Her contract was put on hold as no event or public gatherings can take place due to the pandemic. This has brought other challenges along with it, as she has to find means of fending for her family expenditures that including rent and food.
“I often wake up in the middle of the night with worries about my next move as the pandemic does not exhibit any signs of easing up,” she says. She adds that she has been forced to sort for manual jobs to keep her family afloat.
Ms. Mary Wahome, a Counseling Psychologist and Programs Director at ‘The Reason to Hope,’ in Karen, Nairobi says that such kind of drastic life changes have an adverse effect on one’s mental status including their family members and if not addressed early can lead to depression among other issues.
“We have had cases of people indulging in substance abuse to deal with the uncertainty and stress brought about by the pandemic, this in turn leads to dependence and also domestic abuse,”

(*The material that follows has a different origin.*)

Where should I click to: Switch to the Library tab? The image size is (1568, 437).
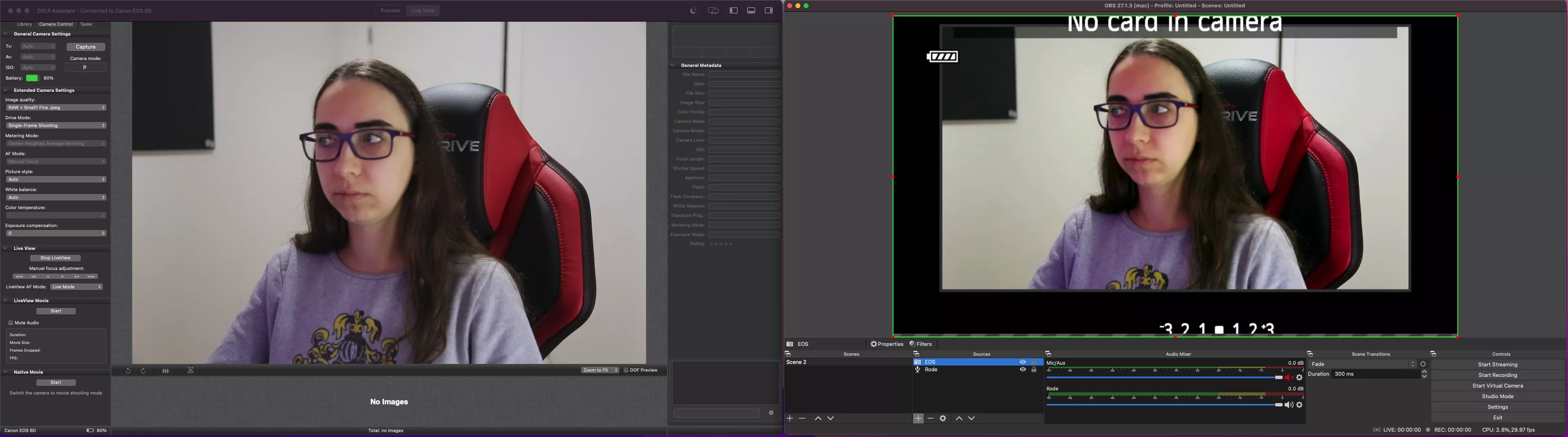pos(24,24)
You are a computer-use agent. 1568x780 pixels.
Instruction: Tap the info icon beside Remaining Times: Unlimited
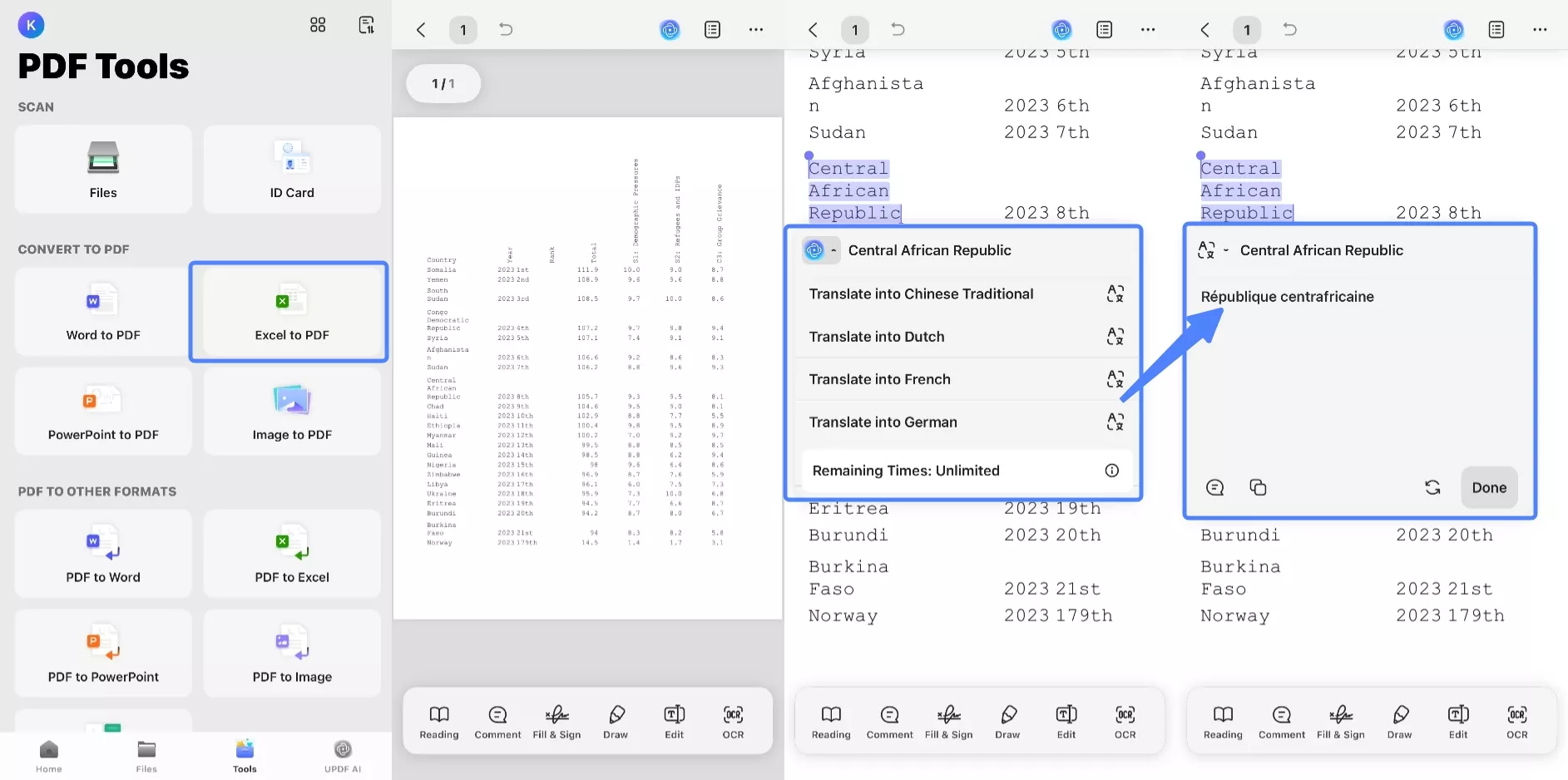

Sam Njoroge , a waiter at a local hotel in Kiambu, has found himself indulging in substance abuse due to challenges he is facing after the hotel he was working in was closed down as it has not yet met the standards required by the MOH to open.
“My day starts at 6am where I go to a local pub, here I can get a drink for as little as Sh30, It makes me suppress the frustration I feel.” he says.
Sam is among the many who have found themselves in the same predicament and resulted to substance abuse finding ways to beat strict measures put in place by the government on the sale of alcohol so as to cope.
Mary says, situations like Sam’s are dangerous and if not addressed early can lead to serious complications, including addiction and dependency, violent behavior and also early death due to health complications.
She has, however, lauded the government for encouraging mental wellness and also launching the Psychological First Aid (PFA) guide in the wake of the virus putting emphasis on the three action principal of look, listen and link. “When we follow this it will be easy to identify an individual in distress and also offer assistance”.
Mary has urged anyone feeling the weight of the virus taking a toll on them not to hesitate but look for someone to talk to.
“You should not only seek help from a specialist but also talk to a friend, let them know what you are undergoing and how you feel, this will help ease their emotional stress and also find ways of dealing with the situation they are facing,” She added
Mary continued to stress on the need to perform frequent body exercises as a form of stress relief, reading and also taking advantage of this unfortunate COVID-19 period to engage in hobbies and talent development.
“Let people take this as an opportunity to kip fit, get in touch with one’s inner self and also engage in reading that would help expand their knowledge.